First, let me apologize for the no-show the past few days. I’ve been recovering from an eye procedure and things are rather blurry.

However, what remains clear to me are what are the Mets’ needs with spring training less than a month away. ESPN recently wrote the Mets are looking for a center fielder, but with possibly six outfielders on the roster, that can’t possibly be their top priority.

Could it?

If it is, then that has to be an indictment of how poorly this roster has been constructed. They already have a Gold Glove Award winner in Juan Lagares, to whom they signed to a four-year contract. The Mets aren’t happy with Lagares’ ability to hit right-handed pitchers. If that’s the case, then why give him a long-term deal?

They are toying with the idea of moving Curtis Granderson from right to center. Because they signed Yoenis Cespedes, who refuses to play center – when they brought him back after the 2015 season it was under the belief from him he would play center – it means finding a place for Michael Conforto.

Last spring, when Cespedes was healthy and in center, and Conforto was on a tear, manager Terry Collins said he was the Mets’ future No. 3 hitter.

Now, they don’t know where Conforto will play, other than it won’t be in left. That’s because they promised the position – and $110 million over the next four years – to Cespedes.

With the logjam in center, that means there’s not an immediate place for Brandon Nimmo. As of now, he could probably be ticketed to Vegas.

If they move Granderson to center, that leaves Jay Bruce in right. They traded for Bruce after Cespedes was injured and the Mets’ offense sputtered. Bruce’s option was picked up despite a poor few months with the Mets.

Why?

GM Sandy Alderson was clear in saying it was to guard against Cespedes opting out of his contract and signing elsewhere. Alderson also wasn’t shy in saying if Cespedes returned he would trade Bruce.

You don’t sign a player as a hedge. You sign a player only if you value and want to keep him. How Alderson handled Bruce greatly reduced his trade value and now the Mets are expecting him for spring training and possibly Opening Day.
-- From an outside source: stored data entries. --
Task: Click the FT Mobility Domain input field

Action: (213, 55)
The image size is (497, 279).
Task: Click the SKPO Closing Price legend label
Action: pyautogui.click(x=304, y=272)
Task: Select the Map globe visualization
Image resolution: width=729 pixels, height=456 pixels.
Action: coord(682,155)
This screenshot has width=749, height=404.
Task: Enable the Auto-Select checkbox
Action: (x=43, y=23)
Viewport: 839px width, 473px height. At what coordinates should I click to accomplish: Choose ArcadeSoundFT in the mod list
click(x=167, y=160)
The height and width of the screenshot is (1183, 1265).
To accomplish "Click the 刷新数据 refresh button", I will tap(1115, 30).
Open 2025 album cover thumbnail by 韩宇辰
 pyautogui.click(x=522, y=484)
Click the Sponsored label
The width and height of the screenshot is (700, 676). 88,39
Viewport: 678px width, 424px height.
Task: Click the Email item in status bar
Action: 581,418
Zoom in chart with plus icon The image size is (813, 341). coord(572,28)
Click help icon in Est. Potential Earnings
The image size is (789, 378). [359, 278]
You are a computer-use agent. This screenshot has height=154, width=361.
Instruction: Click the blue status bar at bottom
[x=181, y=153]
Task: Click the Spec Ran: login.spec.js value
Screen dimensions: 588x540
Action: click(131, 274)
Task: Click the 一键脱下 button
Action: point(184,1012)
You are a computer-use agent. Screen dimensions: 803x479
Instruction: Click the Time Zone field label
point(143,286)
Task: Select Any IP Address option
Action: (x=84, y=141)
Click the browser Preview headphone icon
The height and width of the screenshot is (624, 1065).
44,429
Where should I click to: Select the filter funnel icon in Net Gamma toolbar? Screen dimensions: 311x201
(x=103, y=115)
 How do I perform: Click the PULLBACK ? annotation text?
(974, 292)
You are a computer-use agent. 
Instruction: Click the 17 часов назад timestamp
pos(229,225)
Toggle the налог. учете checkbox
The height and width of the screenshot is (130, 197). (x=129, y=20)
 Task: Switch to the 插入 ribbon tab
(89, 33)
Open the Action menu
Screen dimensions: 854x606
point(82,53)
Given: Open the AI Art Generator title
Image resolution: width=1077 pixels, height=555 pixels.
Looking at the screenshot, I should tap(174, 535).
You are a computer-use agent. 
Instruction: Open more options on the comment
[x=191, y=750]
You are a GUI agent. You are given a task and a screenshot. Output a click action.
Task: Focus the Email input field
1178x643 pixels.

So, as of now the Mets have $110 million earmarked in left field; a Gold Glove Award winner in center they don’t trust with a bat; a center fielder moving over from right; a right fielder they don’t want; and two highly-touted prospects they don’t have immediate plans where to play.

 

 

Jan 06

Mets Will Likely Pick Up Salary To Deal Bruce Or Granderson

The Baltimore Orioles have a deep bullpen and are in need of a DH and/or a corner outfielder. Meanwhile, the Mets need relievers and it is no secret they are trying to trade Jay Bruce and/or Curtis Granderson.

So, why can’t these teams get together on a trade? They seem like logical trade partners.

Sure, it would be great to snag Zach Britton, but that’s a fantasy, and it would take a lot more than Bruce or Granderson. In the Orioles’ six-man bullpen, Odrisamer Despaigne, Vance Worley and Ubaldo Jimenez are the last three on the depth cart, so we can probably start from there.

Reportedly, the Orioles would like to trim from their 2016 payroll of $147 million, so it’s not difficult to conclude if a deal is worked out the Mets would have to pick up some of Bruce’s ($13.1 million) or Granderson’s ($15 million) salary.